Part of me is sorry this is over. Part of me wishes I had listened at the beginning and not become involved. Part of me hopes that a messy aftermath will bring the too-late realization that I was a positive influence, overall. But that would be wishing ill for someone I thought I was helping. At least that’s what I told myself I was doing. Parts of me thought that, anyway. As you can tell from all these parts I’m describing, I’m a little broken up.

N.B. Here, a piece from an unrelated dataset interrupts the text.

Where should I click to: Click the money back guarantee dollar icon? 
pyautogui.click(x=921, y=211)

And then there is the uncomfortable fact that we are both still “on the scene”, so to speak, inhabiting the same world. When our paths cross in the future, as I’m sure they will, I intend to behave with calm dignity where once I only wanted to elicit shock and awe.
I don’t know what to expect in return.

Dr. Babooner, what is the best policy if one’s goal is to get along with one’s exes?

Conflictedly,
Won’t Miss Drama

I told W.M.D. that when it comes to complicated relationships, post-involvement amnesia is a great fence-mending strategy that can work sometimes, but only if the other party also has it. On the negative side, amnesia makes it possible to slide into an identical entanglement in the future. But that’s just one opinion.

What do YOU think, Dr. Babooner?

Bunches of Shame

Sensational journalist Bud Buck has been looking for shocking stories in the grocery store. And when Bud looks hard enough, he always finds something.

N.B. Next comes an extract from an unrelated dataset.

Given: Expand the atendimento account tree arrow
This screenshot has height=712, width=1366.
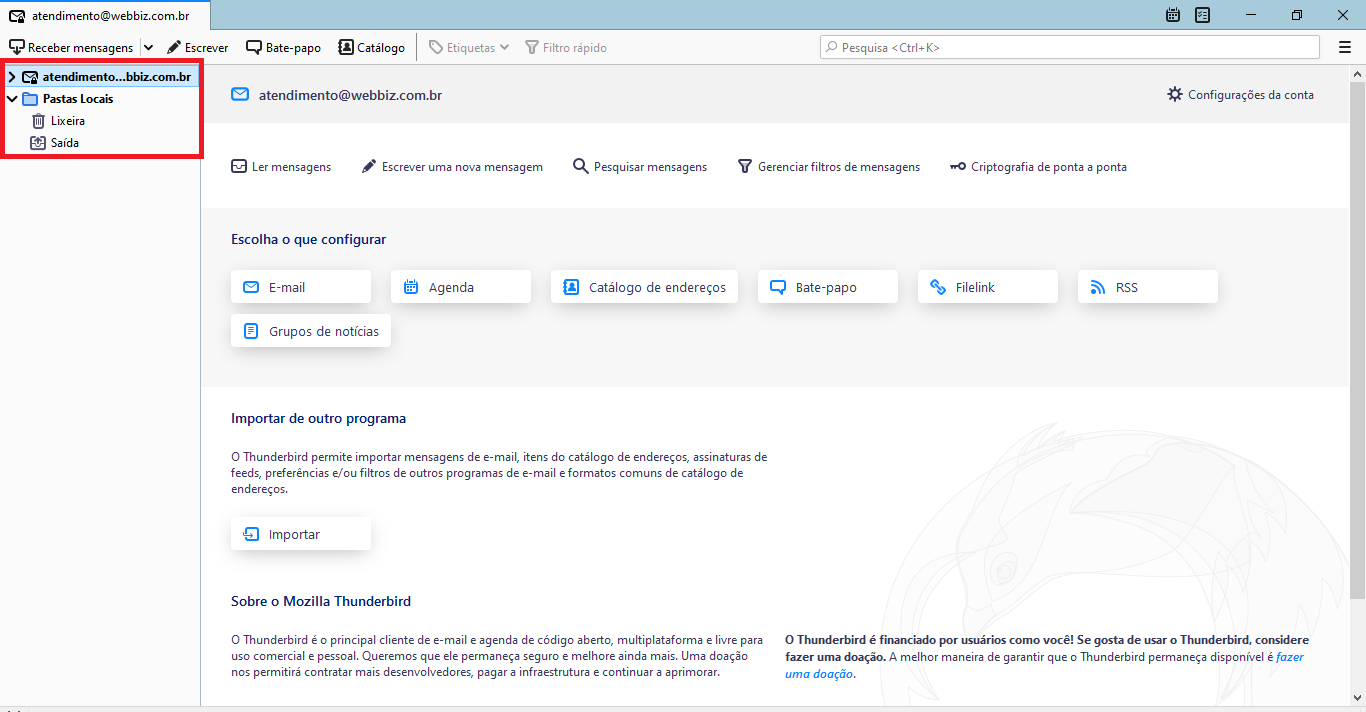Looking at the screenshot, I should (12, 77).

The depth of the daily heartbreak faced by a typical grocery store banana is hard for an ordinary person to fathom. We, at least, maintain the pretense that all humans have equal value without regard to their condition. Of course we don’t treat each other this way, but at least we say the right words. Woe unto you, however, if you’re a banana. Because things are much worse. For you, the world is a much harsher, infinitely more judgmental place.

On a recent trip to my favorite nearby food outlet, this reporter was appalled to discover that virtually ALL the bananas on display in the produce section were clearly underage. These bunches were far too green to be taken home. Certainly any sensible person feeling compelled to peel a banana at that moment would look at these rookies and would find them unappetizing. And yet here they were, clearly marked for sale out in plain view. Don’t get me wrong – I’m not a prude. But timing is everything!

Across the store, meanwhile, the evidence was plentiful that a small, separate band of banana bunches had taken terrible casualties at their remote outpost at the head of the cereal aisle. These experienced bananish citizens had done everything in their power to hold on to the territory. Some fell off their hooks. Other bunches were brutally ripped in two! Many of their number had become extremely yellow there was nothing left for them to do but retreat to the bottom of the display, bruised and defeated, though still proud. It seemed unlikely that anyone would give them another shot.

My observation – non-banana-centric shoppers tended to bypass BOTH these versions of the valiant fruit, preferring only to lavish their attention on perfect, like well-formed, bright yellow, unblemished fruit. How long can we afford to be so picky?

For the bananas sake, I’m begging you, please! The widening disparity between “Not Yet” bananas and “Too Late “ bananas is growing. The “Not Yets” have to listen to dismissive and snide remarks that they are ‘too, too green.’ The “Too Late” bananas are laughed at and largely ignored. Meanwhile, we’re not creating enough “Right Now” bananas to satisfy the voracious need. The whole banana industry relies on them to further the “fresh” “yellow” brand that we’re still building. Its failure is a depressing example of what we call “Bunches of Shame.”

This is only an excerpt, of course. Bud goes on for quite a while. But his angle is clear – he’s trying to ignite a class war in the produce section.

How can you tell if fruits and vegetables are ‘ripe’?